■ PROBLEM TO WORK ON
Copy out every one of the following entries, reproducing each line without any change.

■ Stored data

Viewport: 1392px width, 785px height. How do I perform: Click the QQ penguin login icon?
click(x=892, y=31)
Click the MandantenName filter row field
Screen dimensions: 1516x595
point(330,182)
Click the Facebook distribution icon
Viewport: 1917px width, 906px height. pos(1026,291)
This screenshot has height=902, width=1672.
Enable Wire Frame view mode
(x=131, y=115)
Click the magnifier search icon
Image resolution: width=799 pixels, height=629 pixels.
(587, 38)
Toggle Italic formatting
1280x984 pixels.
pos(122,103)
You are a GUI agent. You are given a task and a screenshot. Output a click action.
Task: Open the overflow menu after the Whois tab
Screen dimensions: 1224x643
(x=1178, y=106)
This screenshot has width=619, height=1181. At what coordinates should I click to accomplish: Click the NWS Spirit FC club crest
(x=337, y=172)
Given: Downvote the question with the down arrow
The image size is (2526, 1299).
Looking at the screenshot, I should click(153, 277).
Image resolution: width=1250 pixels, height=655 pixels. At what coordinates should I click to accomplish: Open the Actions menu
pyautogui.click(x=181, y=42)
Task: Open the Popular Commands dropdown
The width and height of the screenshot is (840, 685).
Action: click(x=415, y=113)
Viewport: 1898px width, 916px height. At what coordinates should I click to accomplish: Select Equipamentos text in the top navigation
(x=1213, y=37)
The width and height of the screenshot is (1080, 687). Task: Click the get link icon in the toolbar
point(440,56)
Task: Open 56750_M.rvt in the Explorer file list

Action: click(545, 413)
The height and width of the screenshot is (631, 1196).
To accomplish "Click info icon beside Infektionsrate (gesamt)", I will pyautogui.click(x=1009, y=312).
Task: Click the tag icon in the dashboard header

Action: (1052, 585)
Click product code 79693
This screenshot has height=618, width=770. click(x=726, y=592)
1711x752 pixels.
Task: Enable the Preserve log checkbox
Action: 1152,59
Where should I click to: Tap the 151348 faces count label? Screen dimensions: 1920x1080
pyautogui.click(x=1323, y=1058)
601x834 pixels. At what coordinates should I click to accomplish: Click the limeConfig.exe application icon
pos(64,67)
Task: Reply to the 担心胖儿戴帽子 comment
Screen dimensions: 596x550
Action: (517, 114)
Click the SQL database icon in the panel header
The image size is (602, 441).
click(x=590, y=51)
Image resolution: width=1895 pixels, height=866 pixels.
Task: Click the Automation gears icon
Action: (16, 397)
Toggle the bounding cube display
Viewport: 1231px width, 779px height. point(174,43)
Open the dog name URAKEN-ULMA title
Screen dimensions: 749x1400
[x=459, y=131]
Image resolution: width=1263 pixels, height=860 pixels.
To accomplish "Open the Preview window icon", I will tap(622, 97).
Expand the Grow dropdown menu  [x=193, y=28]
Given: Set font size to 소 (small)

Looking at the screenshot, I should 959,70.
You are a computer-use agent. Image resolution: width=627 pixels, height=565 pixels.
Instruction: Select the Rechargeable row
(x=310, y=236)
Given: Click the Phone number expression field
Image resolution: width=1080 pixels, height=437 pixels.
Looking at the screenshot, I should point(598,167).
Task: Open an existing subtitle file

■ RESULT OF THE EXERCISE
Viewport: 1392px width, 785px height. How do I perform: Click the QQ penguin login icon?
click(x=892, y=31)
Click the MandantenName filter row field
Screen dimensions: 1516x595
point(330,182)
Click the Facebook distribution icon
Viewport: 1917px width, 906px height. pos(1026,291)
This screenshot has height=902, width=1672.
Enable Wire Frame view mode
(x=131, y=115)
Click the magnifier search icon
Image resolution: width=799 pixels, height=629 pixels.
(587, 38)
Toggle Italic formatting
1280x984 pixels.
pos(122,103)
You are a GUI agent. You are given a task and a screenshot. Output a click action.
Task: Open the overflow menu after the Whois tab
Screen dimensions: 1224x643
(x=1178, y=106)
This screenshot has width=619, height=1181. At what coordinates should I click to accomplish: Click the NWS Spirit FC club crest
(x=337, y=172)
Given: Downvote the question with the down arrow
The image size is (2526, 1299).
Looking at the screenshot, I should click(153, 277).
Image resolution: width=1250 pixels, height=655 pixels. At what coordinates should I click to accomplish: Open the Actions menu
pyautogui.click(x=181, y=42)
Task: Open the Popular Commands dropdown
The width and height of the screenshot is (840, 685).
Action: click(x=415, y=113)
Viewport: 1898px width, 916px height. At what coordinates should I click to accomplish: Select Equipamentos text in the top navigation
(x=1213, y=37)
The width and height of the screenshot is (1080, 687). Task: Click the get link icon in the toolbar
point(440,56)
Task: Open 56750_M.rvt in the Explorer file list

Action: click(545, 413)
The height and width of the screenshot is (631, 1196).
To accomplish "Click info icon beside Infektionsrate (gesamt)", I will pyautogui.click(x=1009, y=312).
Task: Click the tag icon in the dashboard header

Action: (1052, 585)
Click product code 79693
This screenshot has height=618, width=770. click(x=726, y=592)
1711x752 pixels.
Task: Enable the Preserve log checkbox
Action: 1152,59
Where should I click to: Tap the 151348 faces count label? Screen dimensions: 1920x1080
pyautogui.click(x=1323, y=1058)
601x834 pixels. At what coordinates should I click to accomplish: Click the limeConfig.exe application icon
pos(64,67)
Task: Reply to the 担心胖儿戴帽子 comment
Screen dimensions: 596x550
Action: (517, 114)
Click the SQL database icon in the panel header
The image size is (602, 441).
click(x=590, y=51)
Image resolution: width=1895 pixels, height=866 pixels.
Task: Click the Automation gears icon
Action: (16, 397)
Toggle the bounding cube display
Viewport: 1231px width, 779px height. point(174,43)
Open the dog name URAKEN-ULMA title
Screen dimensions: 749x1400
[x=459, y=131]
Image resolution: width=1263 pixels, height=860 pixels.
To accomplish "Open the Preview window icon", I will tap(622, 97).
Expand the Grow dropdown menu  [x=193, y=28]
Given: Set font size to 소 (small)

Looking at the screenshot, I should 959,70.
You are a computer-use agent. Image resolution: width=627 pixels, height=565 pixels.
Instruction: Select the Rechargeable row
(x=310, y=236)
Given: Click the Phone number expression field
Image resolution: width=1080 pixels, height=437 pixels.
Looking at the screenshot, I should point(598,167).
Task: Open an existing subtitle file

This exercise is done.